对于机器学习我们应该学习什么?相信绝大多数同学跟我一样,一头扎进各种各样的算法里面,沉醉于里面各种数学公式的推导,优化问题的解决。更简单的,直接用别人写好的包使用,根本不用操心算法的思路是什么,更别提怎么实现得了。

在关于机器学习的应用中,不止一次在群里听到有人说——”能够调的一手好参数,就是机器学习的高手”。难道我们学习这个仅仅就是为了调节一下这个模型的参数使之在自己的专业领域得到一个好看的准确率结果吗?

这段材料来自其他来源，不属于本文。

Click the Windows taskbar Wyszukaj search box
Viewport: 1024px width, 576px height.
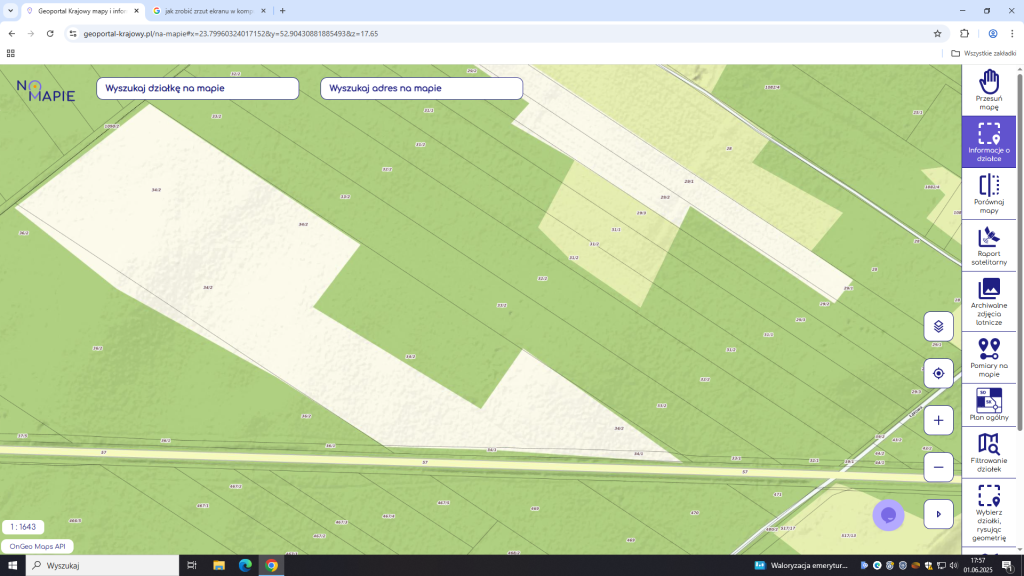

science上最近发表了一篇关于人工智能的文章—”Human-level concept learning through probabilistic program induction”,相信很多人都听过甚至读过。这篇文章利用贝叶斯决策的方法是的使用很少一部分训练数据就能够得到很好的效果,巧妙之处就在于作者抛弃了传统的懒惰的调参式思路,通过挖掘认知的机理来学习。我想这才是解决目前机器学习人工智能领域瓶颈的出路吧。


知乎问题链接及自己的回答,提醒自己时刻思考。
如何评价《Science》封面文章《通过概率规划归纳的人类层次概念学习》?——知乎
在应用AI,机器学习以及深度学习解决问题的时候,只能说解决问题的人的能力不够,解决不了这个问题,退而求其次,根据大量先前的数据,防止出现类似事情的时候做错事。
比如说有一个黑箱,对于输入x,输出y=f(x)=x**2。神经网络,AI,机器学习等方法是根据大量的先前样本,拟合这个函数,并将拟合后的结果储存在网络中。这种思想的应用需要有很多前提,比如需要大量样本,计算能力要跟得上,有合适的模型等。当然这样的优点就是我不需要推算出黑箱里面的函数表达式y=f(x)=x**2。
与之相对应的可以称作精确模型——具体可以看看19世纪以前的物理学那些规律地发现。例如牛顿第二定律F=ma,万有引力公式F=Gm1m2/r^2等。这些精确的表达式都代表了人类对于这种自然机制的深入精确了解。试想,如果我把万有引力公式存储在一个神经网络里面的话,NASA敢凭借这个公式实现登月计划吗?
当然两者也有类似的地方,那就是都是根据大量的已有的实验数据分析。只不过一个找到了这里面的精确机制,一个是仅仅满足了当前使用(分类)。
而science的这篇文章,可以看做人们研究方向由目前的统计建模向机制精细化研究转变的过程(只是一小步,还需要更多的人的深入研究)。毕竟,AI,神经网络,机器学习只能告诉我们怎么做,并不能告诉我们为什么这么做。最终问题的解决还是要建立精确的公式。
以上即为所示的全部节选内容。